# Not a story - but soon....



## Stephen74 (Oct 1, 2010)

Sorry, I couldn't see anywhere else so apologies if it's in the wrong place. 

I want to give writing a go and have started on something but motivation is an obstacle I struggle to over come. A thread in another section gave me an idea I would like to try, so here goes.

For those of you who have seen the thread, or indeed read the books, you will know what the Fighting Fantasy books are. For those that don't, the basic concept is you choose in what direction the story goes. Example, Do you want to go down the left path - go to page 3. Do you want to go down the right path - go to page 4. and so on. 

Now I would like to try something similar. I will write part of the story and then post options for where YOU think the story should go next. After posting what I have written I will post a poll with options you can select and the most votes gets that story line, and so on. 

I think that will help keep me motivated and focus my attention on timelines. I am planning to post every two weeks. A week to gather results, a week to write the next installment. 

Is this a worthy task? or should I just not bother? 
Vote now, lines close at Midnight on Sunday 26th. Calls cost 50p a minute.

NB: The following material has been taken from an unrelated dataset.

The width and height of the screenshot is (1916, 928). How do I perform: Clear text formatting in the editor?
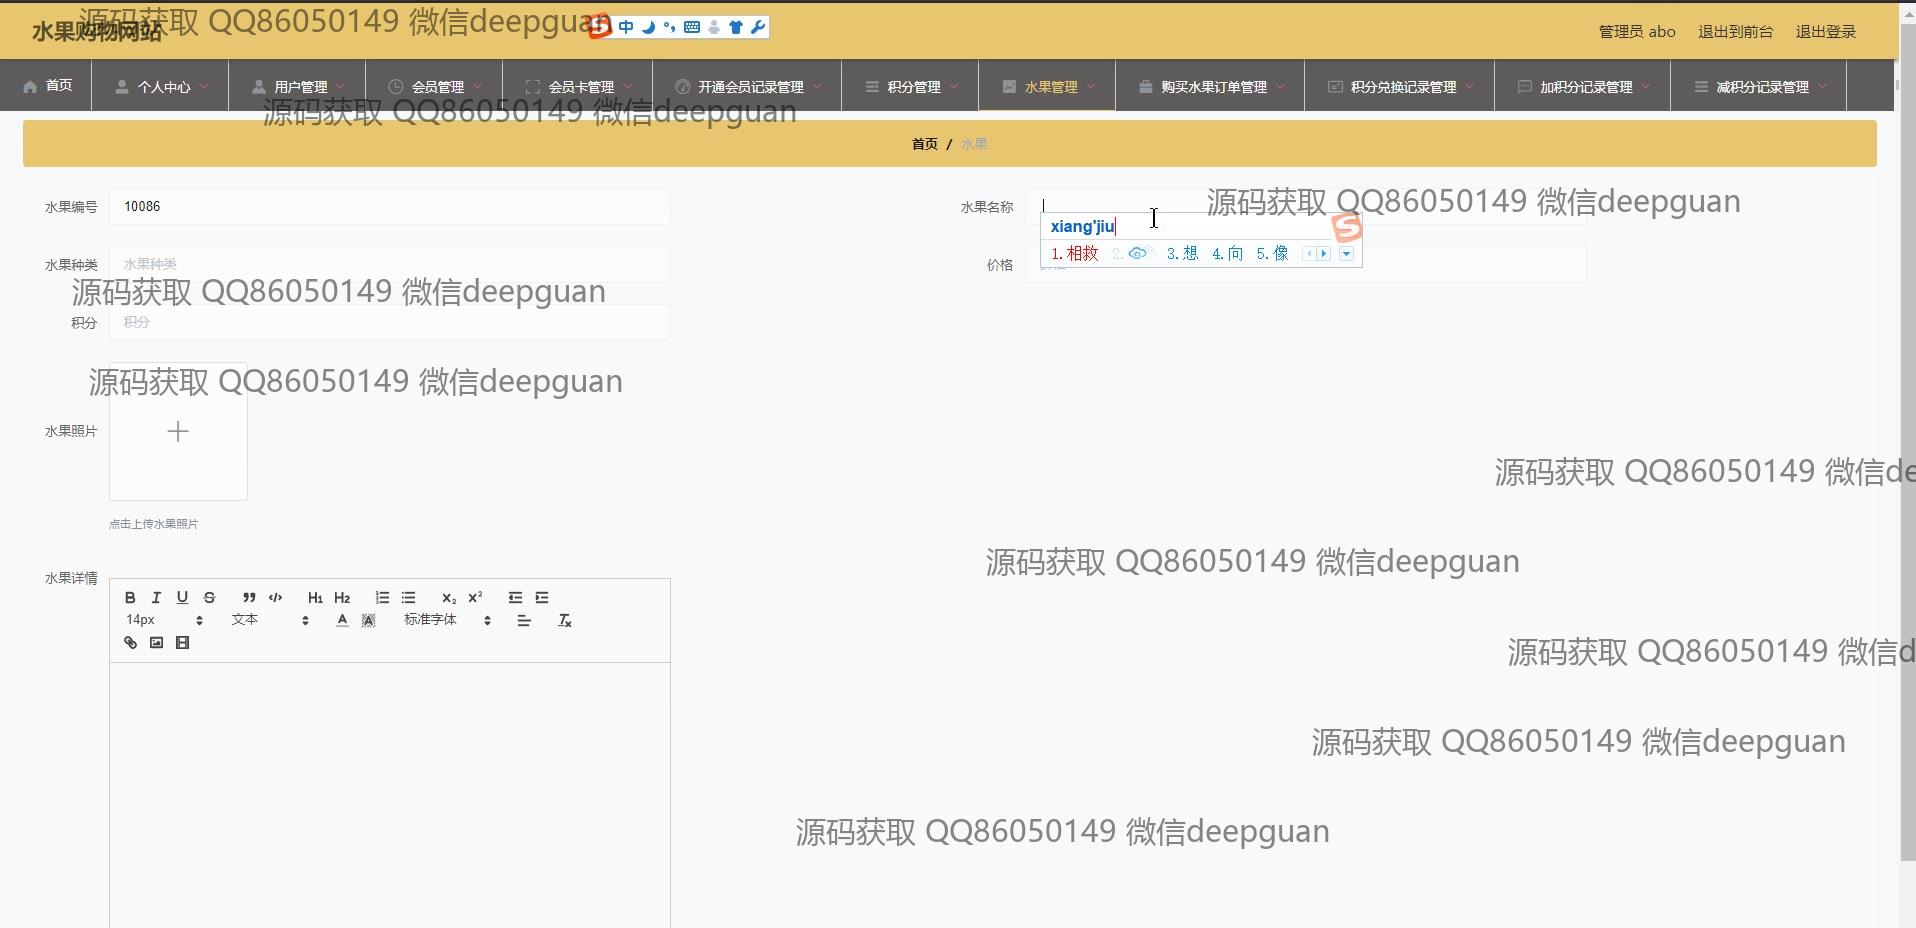564,621
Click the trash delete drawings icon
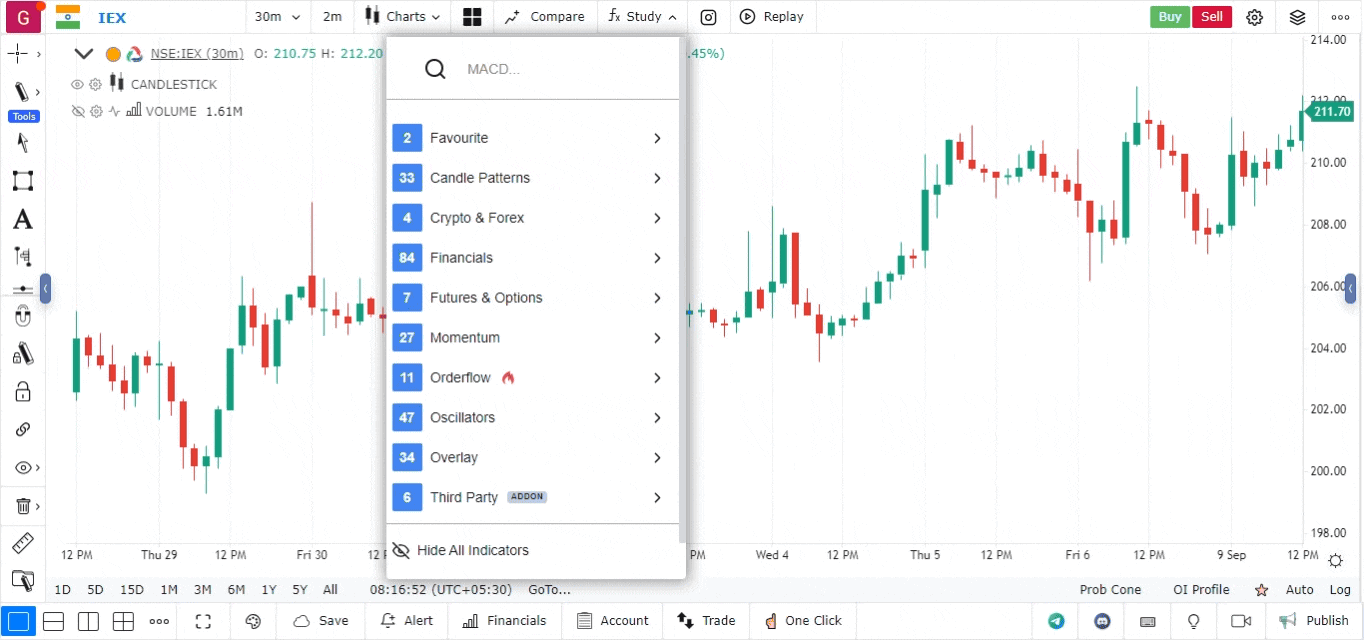Screen dimensions: 1364x640 [x=22, y=506]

Please don't vote if you are reading a repeat as your vote won't count but you may still be charged....


----------



## Romero's Own (Apr 10, 2012)

I loved the Fighting Fantasy books as a kid a.k.a a few years ago and think it would be a nice idea to try it on Heresy.

In my opinion I think this would fit better in Roleplaying Threads but either way I would gladly help you out with this.


----------



## Dave T Hobbit (Dec 3, 2009)

Everyone who writes needed to start somewhere, so I say get stuck in.

Even writers with many stories under their belt sometimes hit that moment when they just cannot be bothered; having someone else waiting for you is a great way to get over it.



Romero's Own said:


> In my opinion I think this would fit better in Roleplaying Threads....


Depends on how focused it is on the writing and how much on the decisions. If you simply want a motivator to write something every fortnight then either would work.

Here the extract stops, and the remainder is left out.